Honored Contributor
Honored ContributorThere is no documentation on this, but this can be calculated by taking the kernel and memory operating frequency and the width of the memory bus into account.
The bus width per bank for DDR3 and DDR4 memory is 64 bits (72 bits with ECC). The memory operating frequency for DDR3 is generally 1600 MHz (800 MHz double data-rate), and for DDR4 is 2133 MHz (1066 MHz double data-rate). The memory controller on the FPGA runs at 1/8 of the clock of the external memory for these two memory types.
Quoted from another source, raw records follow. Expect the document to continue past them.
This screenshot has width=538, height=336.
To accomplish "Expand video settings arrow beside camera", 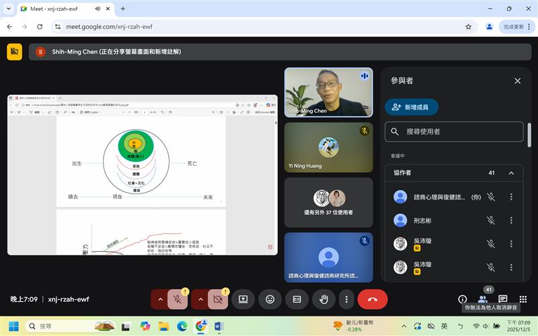I will [x=199, y=299].
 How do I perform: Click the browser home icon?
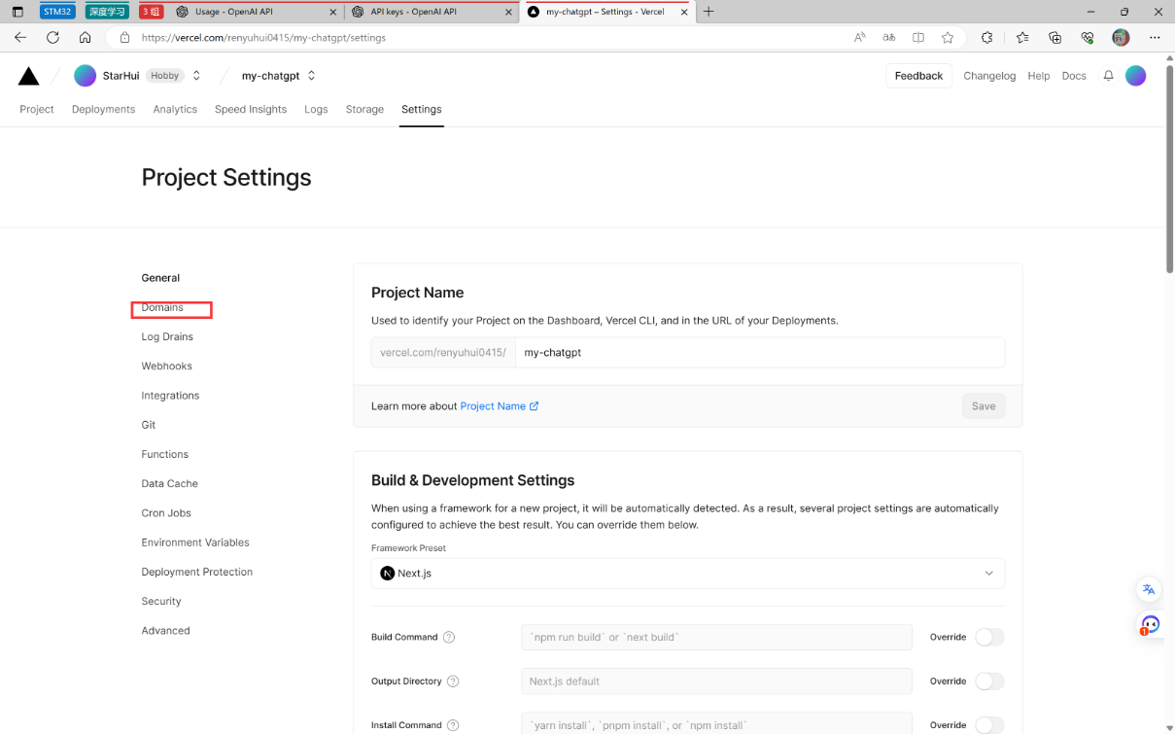pos(86,38)
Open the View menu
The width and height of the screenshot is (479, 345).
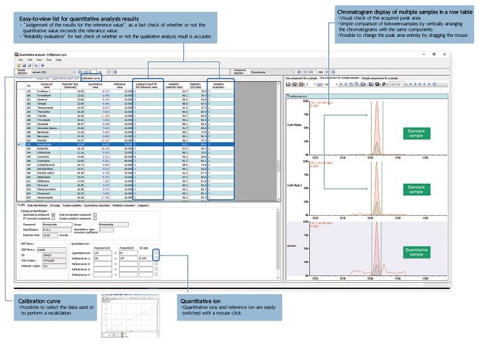pyautogui.click(x=40, y=59)
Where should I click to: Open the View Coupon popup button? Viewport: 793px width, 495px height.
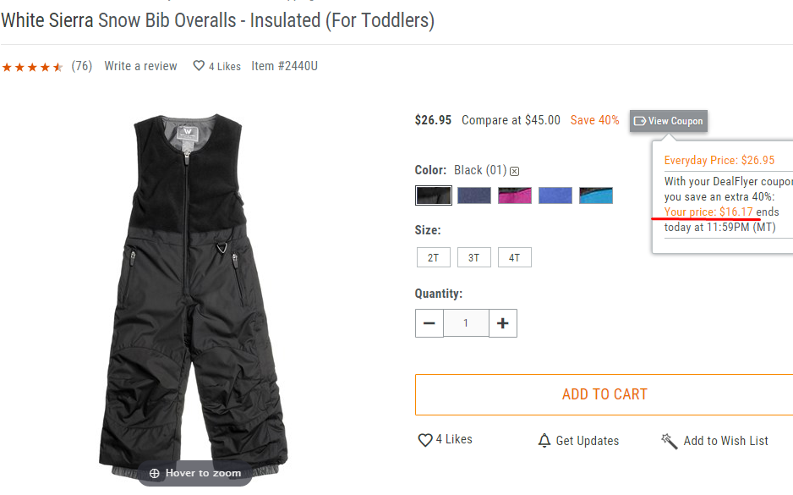point(669,121)
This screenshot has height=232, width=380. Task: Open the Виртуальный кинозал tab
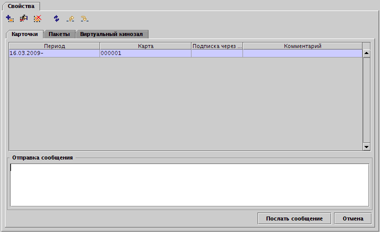112,34
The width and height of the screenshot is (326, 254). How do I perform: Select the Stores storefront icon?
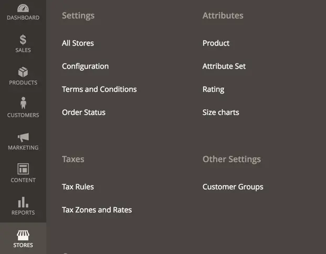(23, 235)
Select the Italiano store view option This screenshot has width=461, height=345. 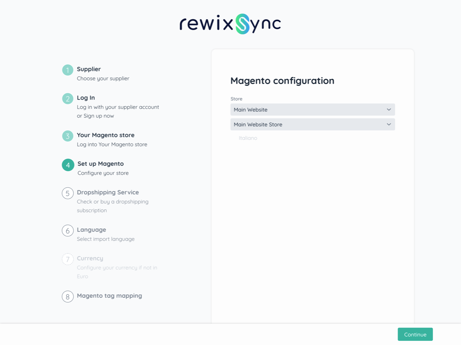[248, 138]
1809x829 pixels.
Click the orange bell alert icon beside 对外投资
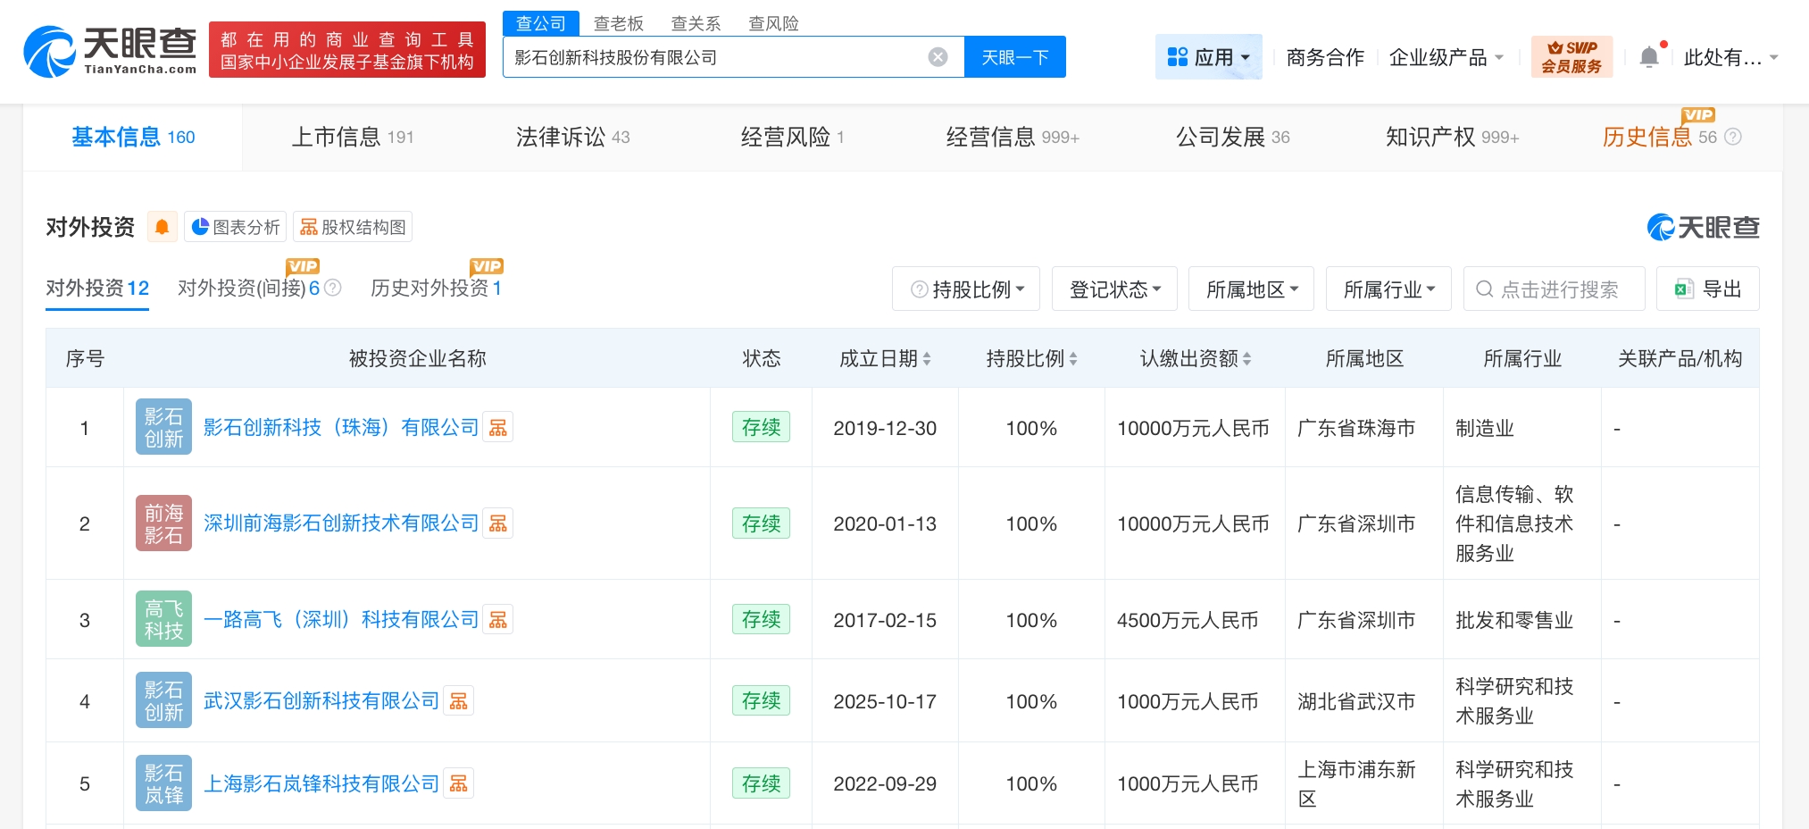[x=162, y=227]
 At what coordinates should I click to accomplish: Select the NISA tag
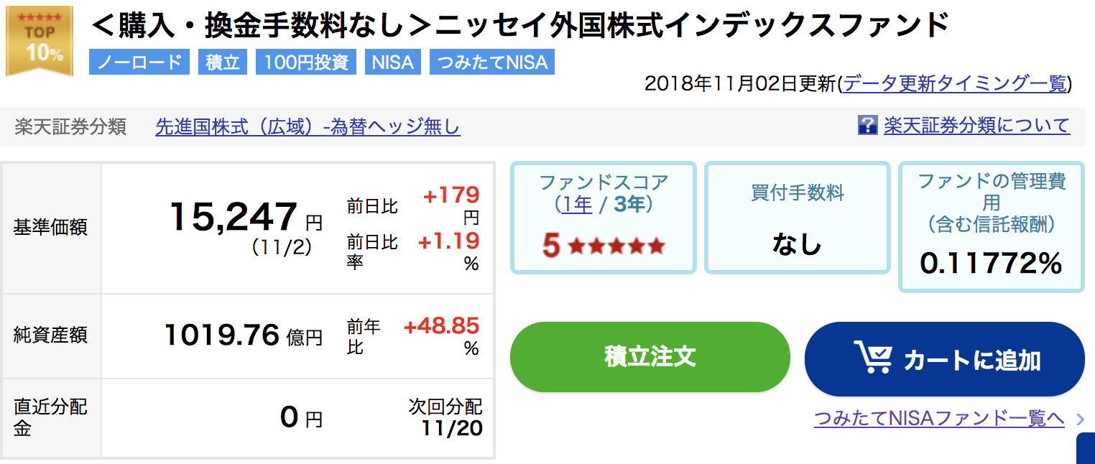[393, 62]
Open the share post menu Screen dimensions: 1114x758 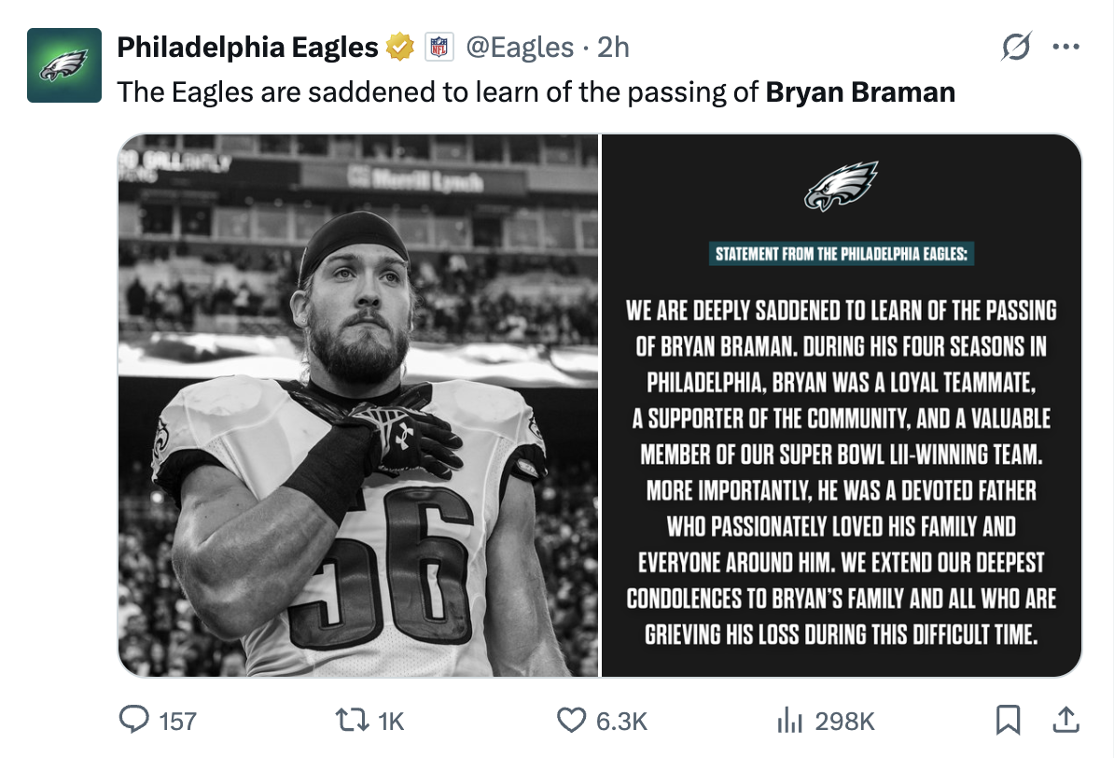pos(1065,720)
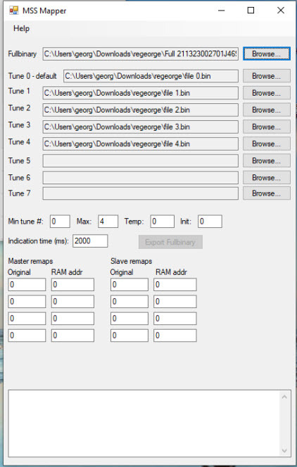Image resolution: width=297 pixels, height=467 pixels.
Task: Click first Master remaps Original field
Action: [27, 285]
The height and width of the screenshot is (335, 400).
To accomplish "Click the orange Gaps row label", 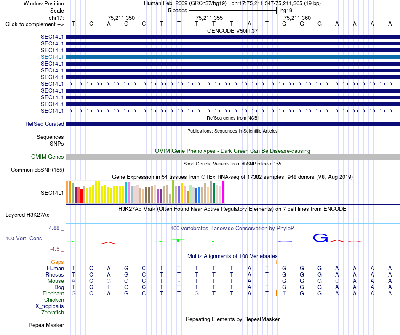I will (57, 262).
Hence, the memory bandwidth will be saturated if the kernel is running at the same operating frequency as the memory controller, but the accesses are at least 8 times larger than the width of the memory bus. To this end, for 2 banks of DDR4 memory running at 2133 MHz, a kernel running at 266 MHz with a total access size of bus_width x number_of_banks x (memory_frequency/kernel_frequency) = 64 x 2 x 8 = 1024 bits per clock will saturate the memory bandwidth. Of course this will only happen in a 100% ideal scenario: - Your kernel has only one read and one write, both of which are 512 bits wide - The number of reads and writes are the same - The read and write buffers are manually partitioned into the two banks - Memory accesses are all aligned - The kernel is running exactly at 266 MHz - There is no other source of stalling in your kernel (e.g. channels) In practice, you might still get marginal performance improvement with a total access size of larger than 1024 bits per clock, since the memory controller is far from perfect, but if you have multiple access ports to memory, performance is more likely to go down with larger accesses, rather than up. At the end of the day, you should try to minimize the number of access ports to external memory, but maximize the size of the accesses.